Thyroid disorder: Patients being treated with Rebif may occasionally develop new or worsening thyroid abnormalities. Thyroid function testing is recommended at baseline and if abnormal, every 6-12 months following initiation of therapy. If tests are normal at baseline, routine testing is not needed but should be performed if clinical findings of thyroid dysfunction appear (see Adverse Reactions).
Severe renal or hepatic failure and severe myelosuppression: Caution should be used, and close monitoring considered when administering interferon beta-1a to patients with severe renal and hepatic failure and to patients with severe myelosuppression.
Neutralising antibodies: Serum neutralising antibodies against interferon beta-1a may develop. The precise incidence of antibodies is as yet uncertain. Clinical data suggest that after 24 to 48 months of treatment with Rebif 22 micrograms, approximately 24% of patients develop persistent serum antibodies to interferon beta-1a. The presence of antibodies has been shown to attenuate the pharmacodynamic response to interferon beta-1a (Beta-2 microglobulin and neopterin). Although the clinical significance of the induction of antibodies has not been fully elucidated, the development of neutralising antibodies is associated with reduced efficacy on clinical and MRI variables. If a patient responds poorly to therapy with Rebif, and has neutralising antibodies, the treating physician should reassess the benefit/risk ratio of continued Rebif therapy.
The use of various assays to detect serum antibodies and differing definitions of antibody positivity limits the ability to compare antigenicity among different products.
Other forms of multiple sclerosis: Only sparse safety and efficacy data are available from non-ambulatory patients with multiple sclerosis. Rebif has not yet been investigated in patients with primary progressive multiple sclerosis and should not be used in such patients.

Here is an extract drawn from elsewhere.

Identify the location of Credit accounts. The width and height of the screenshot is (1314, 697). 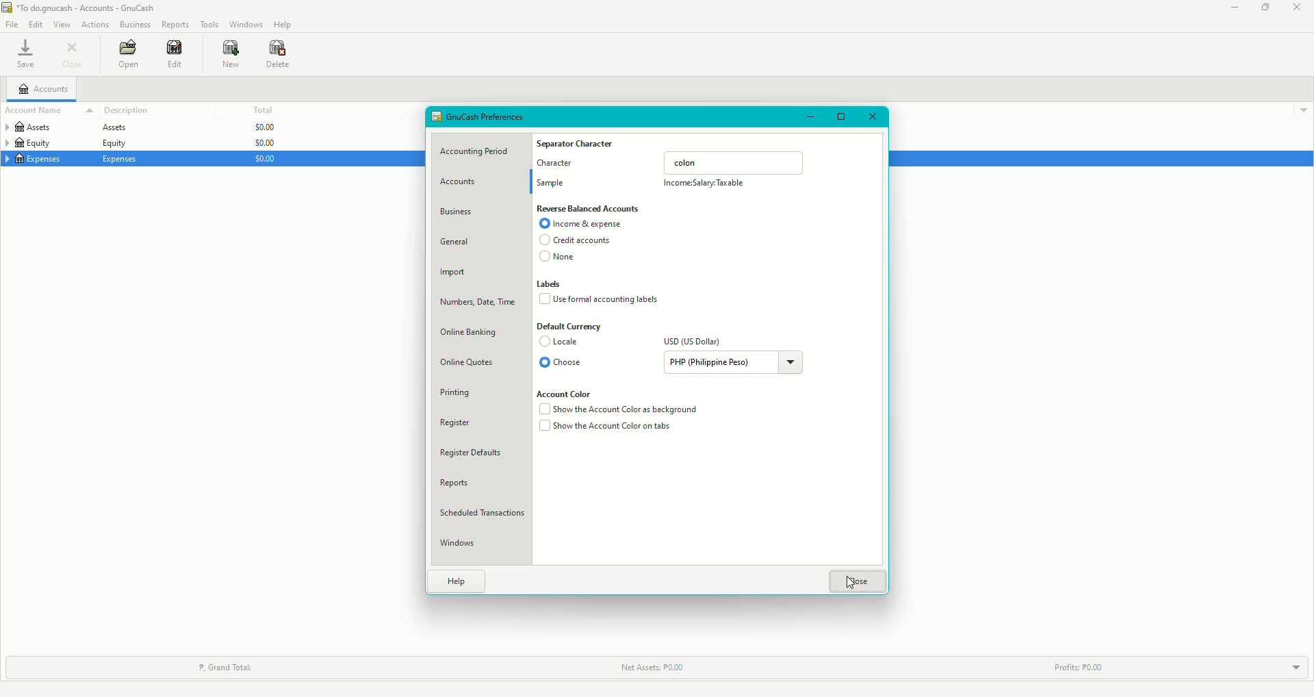
(574, 241).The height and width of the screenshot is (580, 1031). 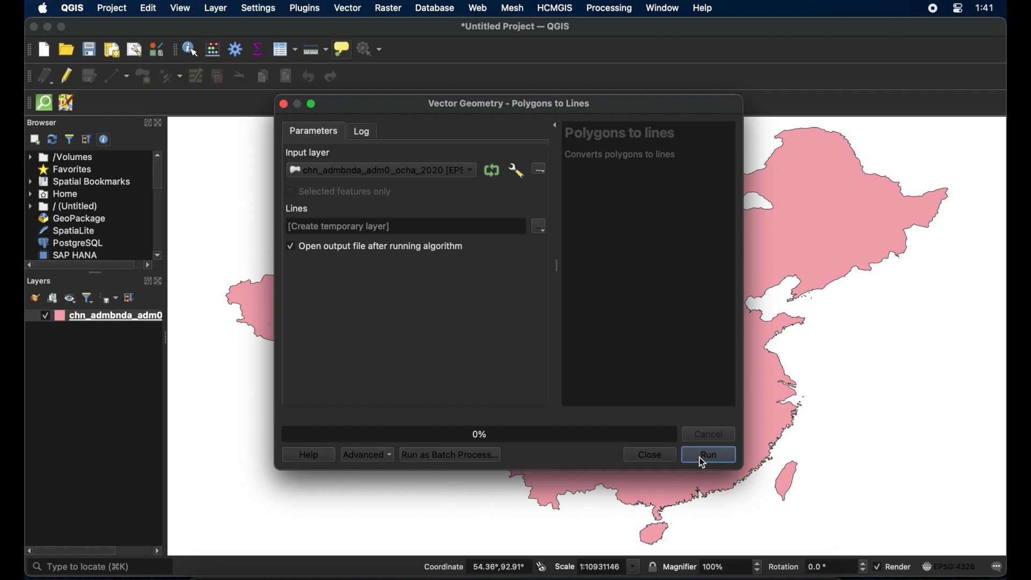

Benzyl alcohol: This medicinal product contains 2.5 mg benzyl alcohol per dose of 0.5 ml. Must not be given to premature babies or neonates. May cause toxic reactions and anaphylactoid reactions in infants and children up to 3 years old.
Effects on Ability to Drive and Use Machines: Central nervous system-related adverse events associated with the use of interferon beta (e.g. dizziness) might influence the patient's ability to drive or use machines (see Adverse Reactions).